**DOCUMENT TEXT**
----
Dr Tijion Esho: I think that’s going back to the consultation, you know, you’ve been really focussed on the consultation and you’re honing in on what that patient wants and you’ve pitched them exactly why you would choose that way to treat them. If they’re on board then that’s fine, but if they are saying that they still want to have anaesthetic then they do. Everybody has a way or reasoning behind what they do, but I think that the patient comes first for the final decision.
Dr Tom van Eijk: One of the benefits of local anaesthesia with adrenaline, as I use in the Amsterdam block, very close to where you are going to inject is that the vasoconstriction you talked about is longer term because of the adrenaline, for a few hours it reduces swelling and haemotoma. I’d even say it reduces the chance of you getting into an artery because everything is cramped up.
Dr Tapan Patel: Just to play devil’s advocate, the other thing is that sometimes when you do use the nerve blocks that the patient’s animation becomes very compromised, they can’t smile or pout as they would, so trying to treat and then see how the result of treatment impacts animation, the dental block kind of takes that away.
Dr Tijion Esho: I think what then sinks into that is experience. I think when forming an assessment prior and then during treatment, I wouldn’t have factored in the dental block in my earlier days. Now I have, because I feel I can make a lot of that gross assessment before, but again that stops me when I have gross asymmetry because I know that despite that experience I am still putting myself at a disadvantage, for both myself and the patient.
----
**REQUIRED WORK**
#1 Please decide whether each statement agrees with the discussion excerpt on anesthesia: (a) Dr Tom van Eijk says the adrenaline makes the vasoconstriction last longer; (b) Dr Tapan Patel says nerve blocks leave the patient's animation unaffected; (c) Dr Tijion Esho says he factored in the dental block in his earlier days. Answer each with yes or no and quote the deciding words.
#2 Repeat word for word the passage of the discussion excerpt on anesthesia between "Dr Tijion Esho: I think that’s" and "the final decision.", inclusive.

**MATERIAL PROVIDED**
----
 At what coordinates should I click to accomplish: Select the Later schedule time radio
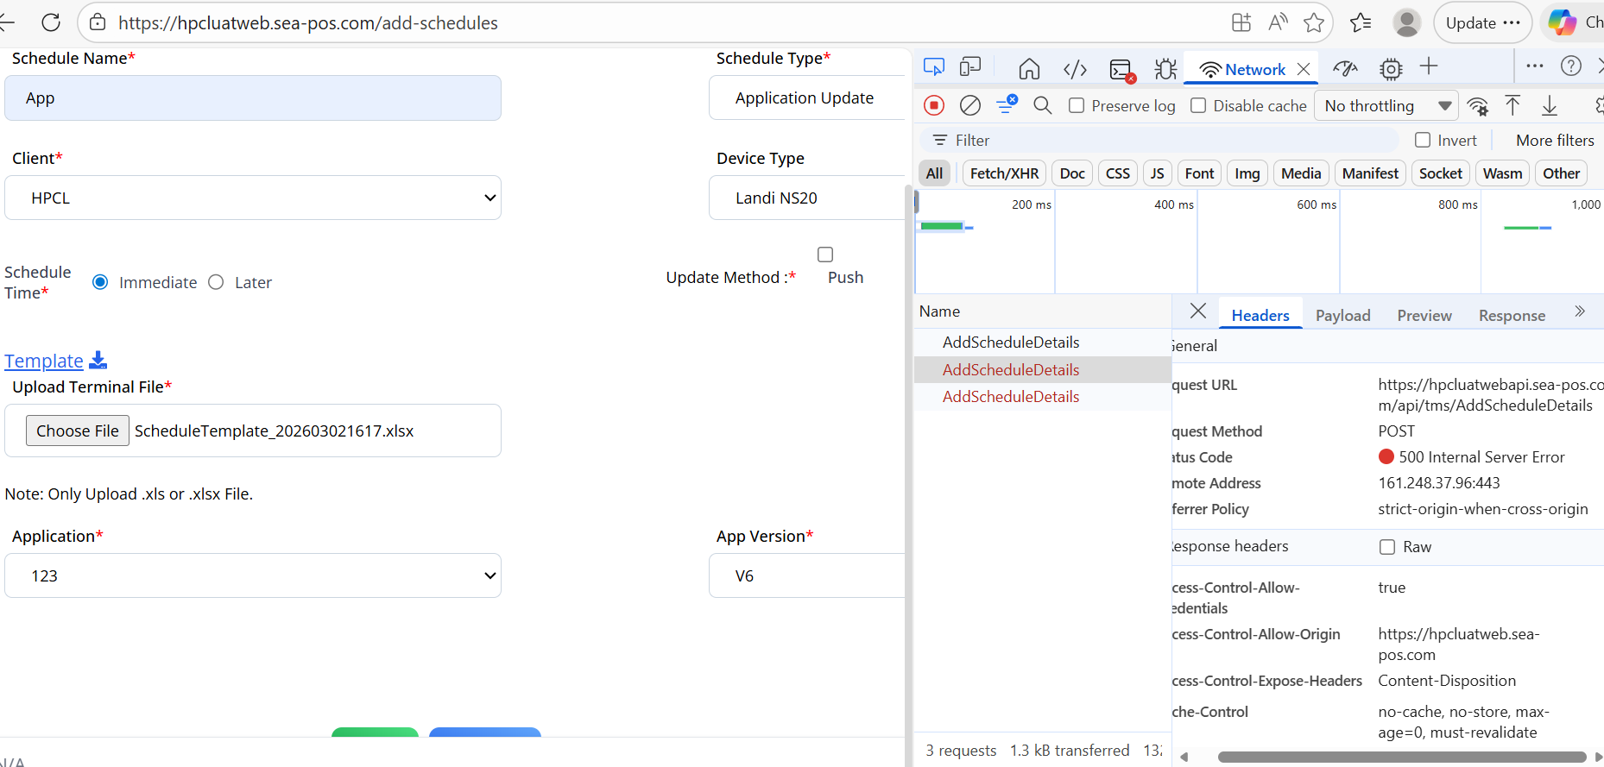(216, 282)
----
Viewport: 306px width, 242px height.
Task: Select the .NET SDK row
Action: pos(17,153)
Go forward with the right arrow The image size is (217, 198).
----
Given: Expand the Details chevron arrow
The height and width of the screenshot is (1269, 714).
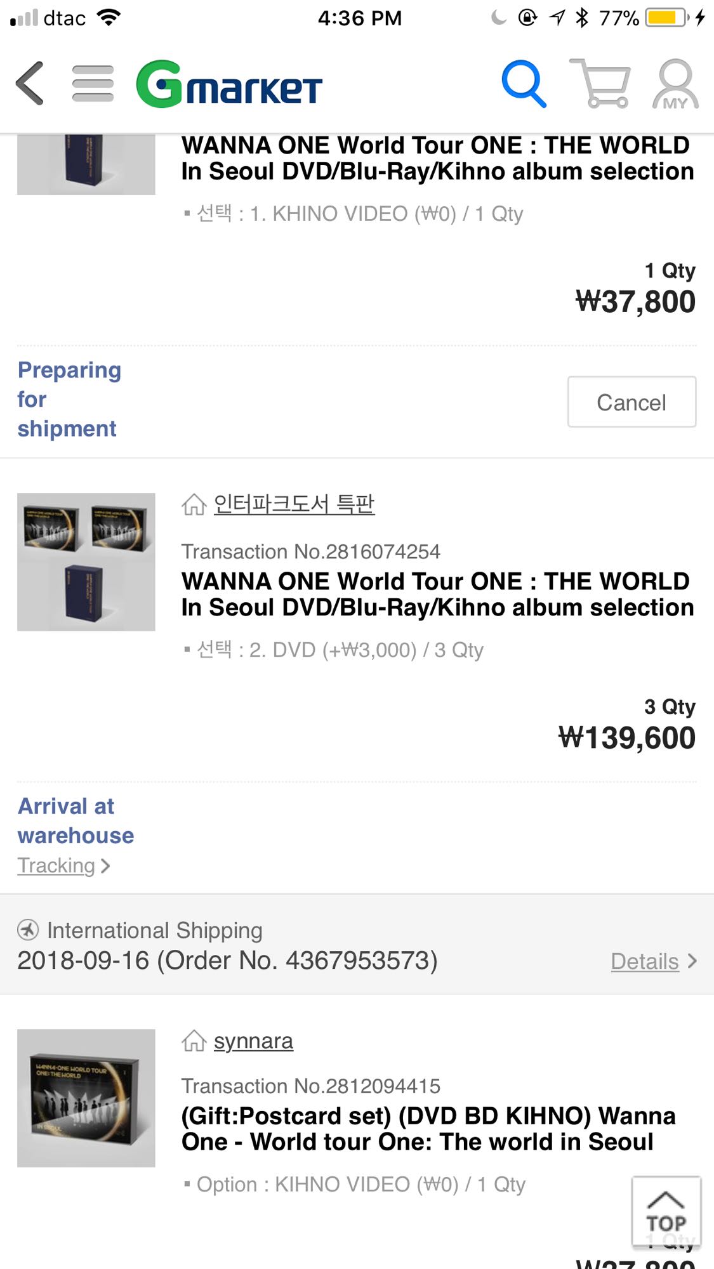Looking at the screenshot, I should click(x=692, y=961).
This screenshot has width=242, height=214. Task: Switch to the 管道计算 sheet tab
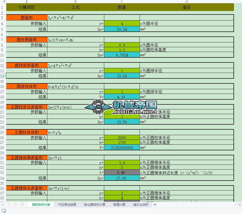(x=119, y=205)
----
**SOLVED TASKS**
#1
(a) Yes: "the vasoconstriction you talked about is longer term because of the adrenaline"
(b) No: "the patient’s animation becomes very compromised"
(c) No: "I wouldn’t have factored in the dental block in my earlier days"

#2
Dr Tijion Esho: I think that’s going back to the consultation, you know, you’ve been really focussed on the consultation and you’re honing in on what that patient wants and you’ve pitched them exactly why you would choose that way to treat them. If they’re on board then that’s fine, but if they are saying that they still want to have anaesthetic then they do. Everybody has a way or reasoning behind what they do, but I think that the patient comes first for the final decision.